# California Classifies Tesla's Ride-Hailing Service as Standard Ridesharing, Not Robotaxi
The California Public Utilities Commission (CPUC) has officially classified Tesla's ride-hailing service as a standard driver service, similar to limo rentals. This exempts the company from safety reporting requirements applied to operators of fully autonomous systems like Waymo and Zoox. Pat Zen, CPUC's Deputy Executive Director, confirmed: Tesla uses an SAE Level 2 system, where AI cannot navigate independently without constant human oversight.
In California, autonomous vehicles are defined as SAE Level 3 and above—the onboard system must navigate in given conditions without driver intervention. Tesla received a TCP (Transportation Charter-Party) permit, typical for limos, where the person behind the wheel is considered the primary driver, not a supervised operator.
Differences in Regulation and Reporting
Operators of SAE Level 3+ robotaxis must provide CPUC with detailed data for each trip: geolocation, number of passengers, mileage, idle time, and disengagements (stops over 2 minutes or requiring remote intervention). These reports are published quarterly.
Tesla is exempt from such requirements. The service in the San Francisco Bay Area operates without transparency on safety data, despite being marketed as a "robotaxi." Zen noted: even with driver assistance systems, the driver remains responsible.
- Advantages of Full Autonomy (SAE 3+): mandatory reporting ensures public oversight.
- Limitations of SAE 2: driver supervision function, like Uber with driver assists.
- Implications for Tesla: lack of data hides real safety performance.
Timeline of Tesla's Service Development
In early 2025, Tesla applied to launch a taxi service with human drivers and received its TCP permit in March. While CPUC was developing the rules, the company lobbied to exclude Level 2 data from reporting requirements, citing them as "burdensome."
In February 2026 comments to CPUC, Tesla acknowledged using in-cab drivers and remote operators in Austin and San Francisco. At the same time, it insisted on the right to use marketing terms like "driverless" and "robotaxi" for SAE Level 2.
Waymo, by contrast, operates fully driverless vehicles, handling 450,000 paid trips per week with full reporting.
Safety Issues and Incidents
In January 2026, in Austin, Tesla moved the safety monitoring system from the robotaxi cabin to a chase vehicle. This coincided with Elon Musk's claims of having "solved autonomous driving."
Users posted videos showing the safety driver dozing off, triggering audio alerts. The company did not respond.
Crash data in Austin: 14 incidents over 800,000 miles, or 1 crash every 57,000 miles. That's 4 times worse than the average human driver.
- Crash Frequency: 57k miles per incident vs. human average.
- Risk Factors: dozing drivers, remote control.
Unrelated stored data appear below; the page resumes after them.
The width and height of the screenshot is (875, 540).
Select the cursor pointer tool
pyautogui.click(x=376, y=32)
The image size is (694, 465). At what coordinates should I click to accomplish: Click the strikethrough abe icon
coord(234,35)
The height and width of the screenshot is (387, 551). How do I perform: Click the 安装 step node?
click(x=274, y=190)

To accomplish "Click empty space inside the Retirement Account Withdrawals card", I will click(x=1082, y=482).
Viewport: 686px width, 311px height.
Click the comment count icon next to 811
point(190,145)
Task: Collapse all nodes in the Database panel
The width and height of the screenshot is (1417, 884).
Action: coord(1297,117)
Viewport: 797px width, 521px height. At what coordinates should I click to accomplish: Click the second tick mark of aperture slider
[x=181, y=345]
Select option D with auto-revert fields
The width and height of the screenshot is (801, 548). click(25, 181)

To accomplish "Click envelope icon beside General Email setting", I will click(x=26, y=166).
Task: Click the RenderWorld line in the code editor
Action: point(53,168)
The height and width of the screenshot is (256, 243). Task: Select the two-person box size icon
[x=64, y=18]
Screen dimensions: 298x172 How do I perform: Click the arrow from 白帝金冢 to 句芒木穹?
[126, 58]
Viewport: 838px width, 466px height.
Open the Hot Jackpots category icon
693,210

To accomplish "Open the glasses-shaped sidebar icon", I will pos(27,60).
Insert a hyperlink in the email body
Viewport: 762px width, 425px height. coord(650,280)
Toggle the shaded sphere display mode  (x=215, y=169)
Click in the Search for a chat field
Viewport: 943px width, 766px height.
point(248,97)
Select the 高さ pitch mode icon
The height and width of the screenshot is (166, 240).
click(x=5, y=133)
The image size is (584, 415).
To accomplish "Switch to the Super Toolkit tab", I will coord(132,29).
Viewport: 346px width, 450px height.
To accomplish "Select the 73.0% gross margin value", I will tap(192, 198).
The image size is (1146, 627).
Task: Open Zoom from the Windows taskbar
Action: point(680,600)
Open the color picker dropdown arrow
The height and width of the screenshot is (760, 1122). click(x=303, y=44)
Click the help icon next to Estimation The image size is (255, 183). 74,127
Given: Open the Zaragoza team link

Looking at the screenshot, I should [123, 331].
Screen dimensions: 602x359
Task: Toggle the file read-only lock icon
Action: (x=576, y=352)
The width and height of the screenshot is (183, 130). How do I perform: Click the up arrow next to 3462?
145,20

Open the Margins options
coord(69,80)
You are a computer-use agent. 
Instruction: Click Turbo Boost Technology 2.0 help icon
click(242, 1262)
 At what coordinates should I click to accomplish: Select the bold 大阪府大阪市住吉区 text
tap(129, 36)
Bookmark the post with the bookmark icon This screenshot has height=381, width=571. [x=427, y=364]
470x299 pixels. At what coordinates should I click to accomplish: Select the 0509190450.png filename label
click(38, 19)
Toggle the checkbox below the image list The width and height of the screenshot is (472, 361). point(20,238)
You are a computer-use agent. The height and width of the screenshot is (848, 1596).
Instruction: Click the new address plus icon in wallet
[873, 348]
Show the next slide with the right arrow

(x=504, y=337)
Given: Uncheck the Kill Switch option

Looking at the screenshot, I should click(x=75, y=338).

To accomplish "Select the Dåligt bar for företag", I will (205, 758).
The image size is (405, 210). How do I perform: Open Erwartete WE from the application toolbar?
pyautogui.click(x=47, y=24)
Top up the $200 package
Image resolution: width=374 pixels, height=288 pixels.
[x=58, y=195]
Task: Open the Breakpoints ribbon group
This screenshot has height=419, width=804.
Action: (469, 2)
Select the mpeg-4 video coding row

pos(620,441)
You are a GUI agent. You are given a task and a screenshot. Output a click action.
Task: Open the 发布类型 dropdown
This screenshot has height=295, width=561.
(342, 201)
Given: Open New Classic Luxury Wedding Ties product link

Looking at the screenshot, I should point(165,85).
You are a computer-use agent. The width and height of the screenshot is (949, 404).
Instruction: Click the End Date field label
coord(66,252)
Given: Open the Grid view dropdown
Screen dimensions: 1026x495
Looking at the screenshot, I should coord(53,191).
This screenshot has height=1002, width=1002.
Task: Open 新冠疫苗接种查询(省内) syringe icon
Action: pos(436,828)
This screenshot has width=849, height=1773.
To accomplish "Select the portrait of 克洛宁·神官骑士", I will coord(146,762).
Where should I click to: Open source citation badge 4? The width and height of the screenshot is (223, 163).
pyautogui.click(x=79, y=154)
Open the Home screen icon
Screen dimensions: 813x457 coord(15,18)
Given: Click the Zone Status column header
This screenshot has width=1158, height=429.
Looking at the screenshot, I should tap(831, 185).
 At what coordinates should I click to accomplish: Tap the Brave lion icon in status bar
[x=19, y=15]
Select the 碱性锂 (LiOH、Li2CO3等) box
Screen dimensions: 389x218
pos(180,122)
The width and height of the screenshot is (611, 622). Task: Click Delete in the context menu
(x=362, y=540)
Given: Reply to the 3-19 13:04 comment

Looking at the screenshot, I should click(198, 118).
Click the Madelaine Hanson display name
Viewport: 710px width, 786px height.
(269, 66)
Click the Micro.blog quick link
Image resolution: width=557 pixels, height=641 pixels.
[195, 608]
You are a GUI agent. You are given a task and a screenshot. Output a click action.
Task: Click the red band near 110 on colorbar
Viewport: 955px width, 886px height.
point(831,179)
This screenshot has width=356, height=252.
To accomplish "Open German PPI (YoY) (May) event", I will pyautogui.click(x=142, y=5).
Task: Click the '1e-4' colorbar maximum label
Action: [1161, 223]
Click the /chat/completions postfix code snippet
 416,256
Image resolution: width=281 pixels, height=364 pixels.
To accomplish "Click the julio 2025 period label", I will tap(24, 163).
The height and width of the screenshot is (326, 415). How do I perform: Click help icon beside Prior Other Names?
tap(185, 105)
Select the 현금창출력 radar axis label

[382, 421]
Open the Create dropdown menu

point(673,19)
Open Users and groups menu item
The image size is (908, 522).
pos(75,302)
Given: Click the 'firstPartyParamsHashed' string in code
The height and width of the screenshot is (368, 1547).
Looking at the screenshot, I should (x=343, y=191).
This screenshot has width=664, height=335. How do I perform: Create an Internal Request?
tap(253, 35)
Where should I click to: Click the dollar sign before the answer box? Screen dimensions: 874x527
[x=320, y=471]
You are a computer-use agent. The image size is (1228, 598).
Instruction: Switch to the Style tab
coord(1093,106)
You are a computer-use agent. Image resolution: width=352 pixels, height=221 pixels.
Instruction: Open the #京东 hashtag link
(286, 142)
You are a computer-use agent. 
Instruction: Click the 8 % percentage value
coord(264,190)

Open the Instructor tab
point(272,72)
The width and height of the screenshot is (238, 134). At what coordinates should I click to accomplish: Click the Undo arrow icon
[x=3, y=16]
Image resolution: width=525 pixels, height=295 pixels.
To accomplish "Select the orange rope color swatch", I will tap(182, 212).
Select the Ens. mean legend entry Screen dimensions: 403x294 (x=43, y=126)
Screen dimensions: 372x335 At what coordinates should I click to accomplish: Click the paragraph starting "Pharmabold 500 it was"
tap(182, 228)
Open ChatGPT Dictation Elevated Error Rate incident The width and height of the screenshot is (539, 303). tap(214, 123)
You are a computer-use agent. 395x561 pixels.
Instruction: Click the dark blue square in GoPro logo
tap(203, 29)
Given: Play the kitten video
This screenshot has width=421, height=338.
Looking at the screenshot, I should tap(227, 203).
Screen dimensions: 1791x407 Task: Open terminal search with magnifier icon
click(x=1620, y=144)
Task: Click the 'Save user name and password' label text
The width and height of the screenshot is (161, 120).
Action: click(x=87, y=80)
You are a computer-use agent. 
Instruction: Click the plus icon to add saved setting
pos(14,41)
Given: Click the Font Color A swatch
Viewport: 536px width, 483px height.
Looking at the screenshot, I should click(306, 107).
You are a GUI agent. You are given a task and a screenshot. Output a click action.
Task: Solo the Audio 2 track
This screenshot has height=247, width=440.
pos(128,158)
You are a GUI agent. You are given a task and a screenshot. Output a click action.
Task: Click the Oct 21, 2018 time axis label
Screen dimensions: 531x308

- Comparison to Waymo: full autonomy with transparent metrics.
Key Points
- CPUC classifies Tesla as driver services (TCP), excluding it from robotaxi reporting.
- SAE Level 2 doesn't meet California's definition of autonomy (requires SAE 3+).
- Lack of data masks safety issues: 14 crashes over 800k miles in Austin.
- Tesla lobbies for marketing terms without transparency obligations.
- Waymo shows the full autonomy model with 450k weekly trips.